El exmagistrado Francisco Ricaurte no llegó a la judicatura por sus méritos, que ninguno tiene, sino porque fue el eje de la corrupción más sofisticada. No fue su exclusiva culpa. Toda esta dolorosa situación se produjo cuando se reformó la Constitución en beneficio exclusivo de Álvaro Uribe Vélez y su gobierno impuso la justicia a su medida.
Hasta antes de esa malhadada reforma que reeligió a Uribe, contando con la complicidad de algunos partidos políticos, las altas cortes estuvieron a salvo de la corruptela. Pero en los tiempos tempestuosos de Uribe, fueron agredidos varios togados y el gobierno terminó controlando la Rama Judicial. A través de un circuito cerrado de privilegiados y compadrazgos, en el Consejo de la Judicatura se sentaron unos señores que siempre estuvieron dispuestos a integrar las listas para aspirantes a las demás cortes, con quienes recibían el guiño del Gobierno y los partidos de la coalición. La independencia y autonomía de la Rama Judicial quedó atrapada por un gobierno que haciéndose reelegir rompió todos los pesos y contrapesos. Eso, sin contar con lo que pretendieron con la Fiscalía y lograron.

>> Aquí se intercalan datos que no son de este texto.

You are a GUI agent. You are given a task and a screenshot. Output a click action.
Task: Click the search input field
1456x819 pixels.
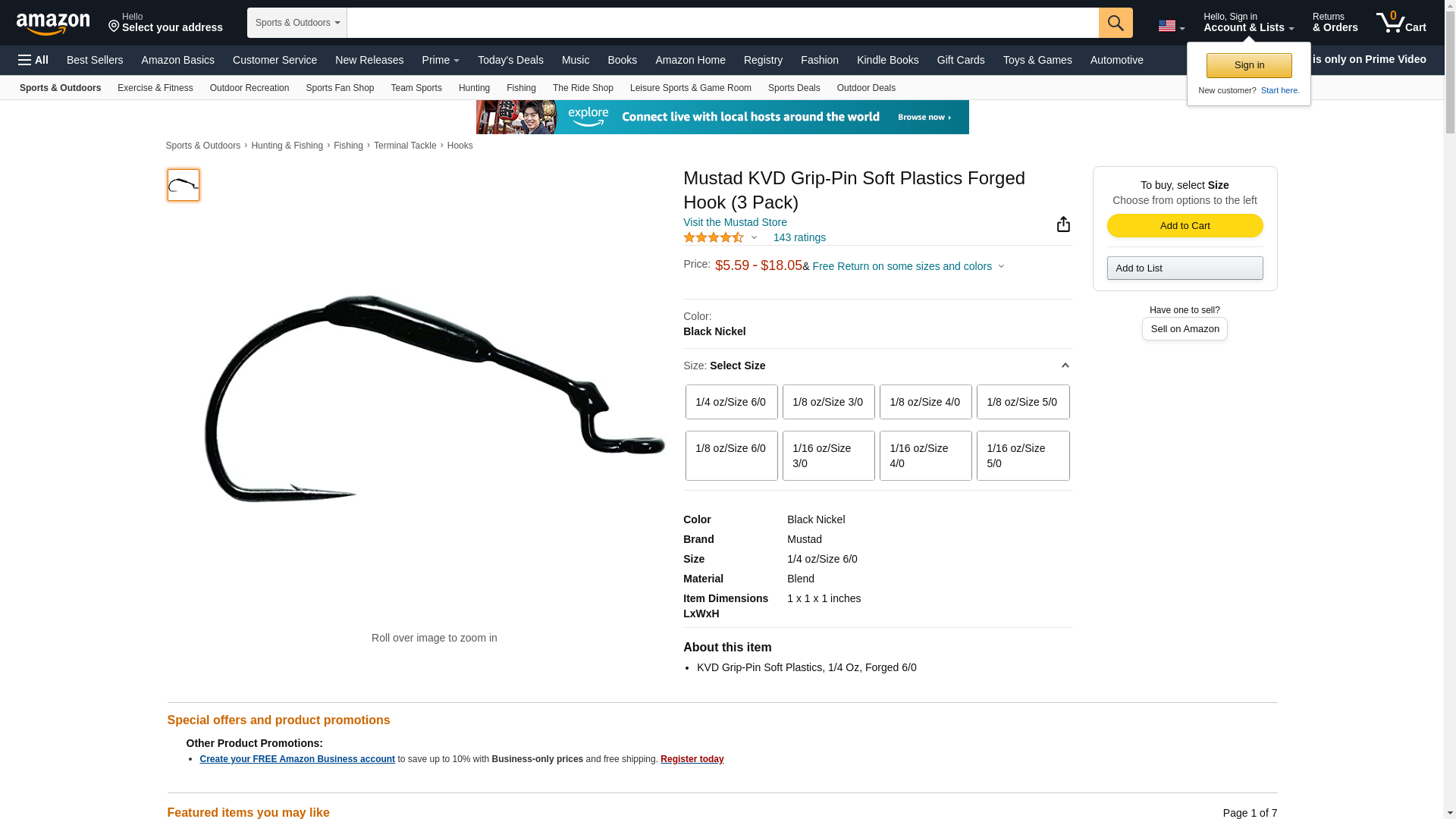point(722,23)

Si esta desgracia constitucional no se hubiere presentado, jamás habrían llegado a la magistratura Ricaurte, Tarquino, Malo, Pretelt, Bustos y otros más que aún andan por los pasillos del Palacio de Justicia, inclusive los que disfrazados de juristas o profesores universitarios, siendo apenas guaqueros de la jurisprudencia, siguen al acecho de que los nombren. Los astros del mal se alinearon porque en el firmamento apareció el también corrupto Alejandro Ordóñez, el procurador desalojado de su cargo precisamente por haber llegado al mismo en esa comparsa de clientelismo del “yo te elijo y tú me eliges”.

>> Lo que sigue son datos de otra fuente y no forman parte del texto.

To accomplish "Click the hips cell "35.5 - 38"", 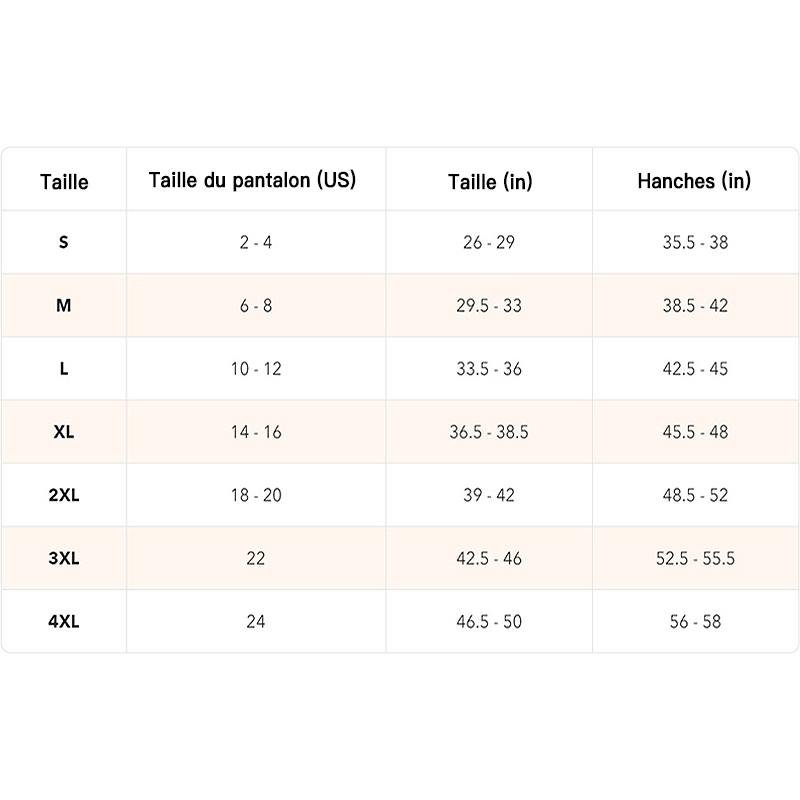I will [x=695, y=242].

Ricaurte y sus socios de aventura corrompieron la justicia y no les importó ni su propia dignidad. Todavía se recuerda cómo en pleno enfrentamiento de Uribe con la Corte Suprema, Ricaurte, sumiso, se arrodilló ante el cardenal Rubiano, uribista por la gracia de Dios, a pedir perdón porque la corporación era víctima de ese régimen. En ese ambiente de mediocridad y clientelismo, hasta dos magistrados se concertaron para repartirse el honor de ser presidentes de la Corte Suprema así fuera por unos pocos días, todo para que les impusieran la medalla José Ignacio Márquez y gozar vitaliciamente de pasaporte diplomático. Había que compartir el botín.

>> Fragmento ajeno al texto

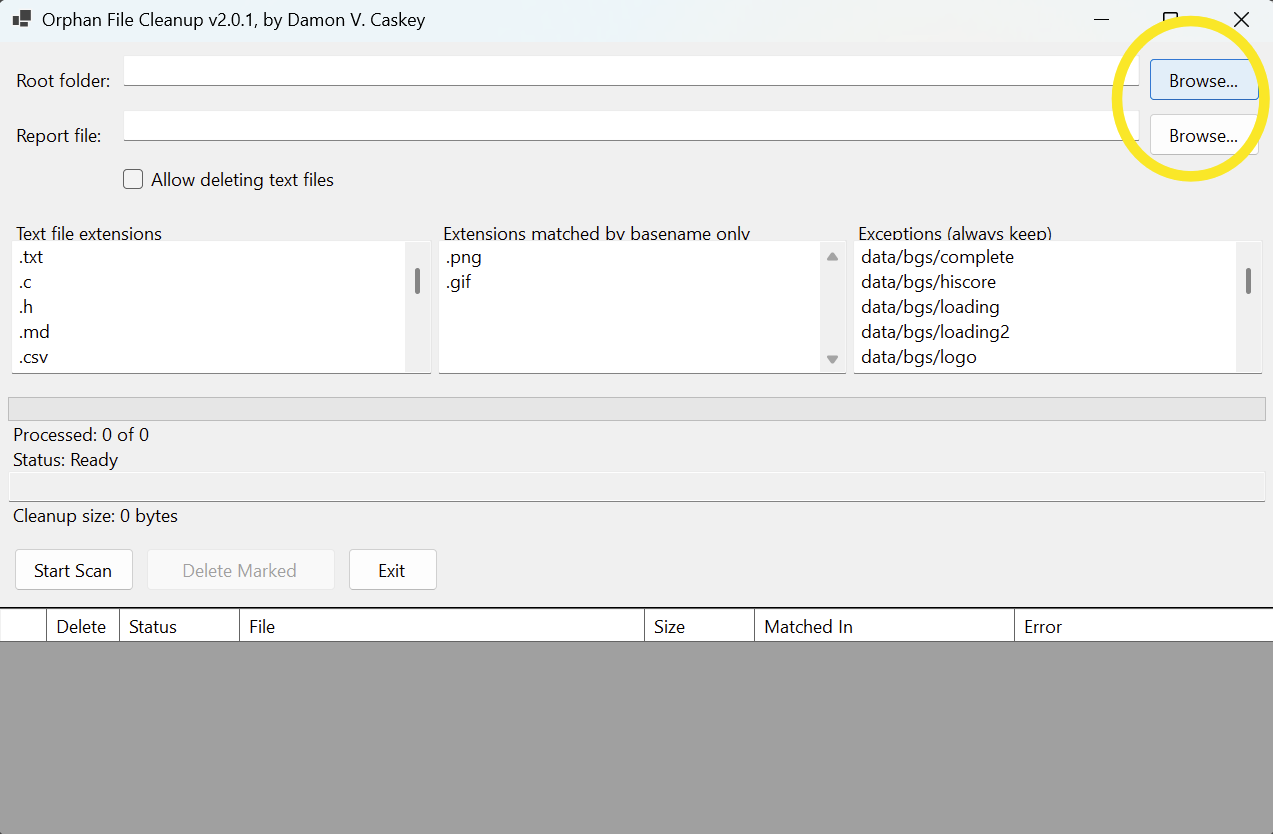Choose .png in basename-only extensions list
Viewport: 1273px width, 834px height.
(464, 257)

Por eso y por mucho más, desde esta tribuna opiné que la solución al problema de la justicia debía empezar porque renunciaran los magistrados de todas las cortes y barajar de nuevo. Muchos togados estuvieron silenciosamente de acuerdo, pero el sistema no los dejó expresar su desespero. Mi recordado amigo Carlos Gaviria, como lo muestra el libro El hereje de Ana Cristina Restrepo, entendió que mi propuesta era “casi como un grito de indignación” y tuvo razón. Hoy la reforma judicial está en manos del impresentable ministro de Justicia, Wilson Ruiz, y me temo que nos estamos aproximando cada día más al abismo. Mi postura me ha granjeado furias y rencillas que me suelen cobrar, con mezquindad y prevaricando, los protegidos de este tinglado siniestro, entre otros, los aliados de la exmagistrada del insolente tour por el Caribe, Ruth Marina Díaz, sobreviviente indemne del cartel de la toga.
La tragedia personal que hoy vive Ricaurte no se la deseo ni a él mismo, a pesar de que hizo todo para padecerla. Con varios colegas suscribí la demanda que demostró la forma ilegal como fue nombrado en el Consejo de la Judicatura y por eso tuvo que salir del puesto, para dedicarse a litigar, ultrajando también ese oficio que ejerció valido de la podredumbre que dejó en su paso por las cortes.
No me alegra lo ocurrido, porque en últimas la gran damnificada de todo esto es la justicia, como lo sigue siendo por cuenta de este Gobierno mafioso, corrupto y perseguidor, que también ha hecho cositas en las cortes y de todo en la Fiscalía. La reparación de este inmenso daño no la alcanzaremos a ver quienes lo hemos sufrido, incluidos los miles de funcionarios honorables, hombres y mujeres, que sí los hay en los despachos judiciales donde honran sus funciones. Tendrá que pasar al menos una generación de compatriotas y juristas para enterrar lo que sembró la “Casa de Nari”.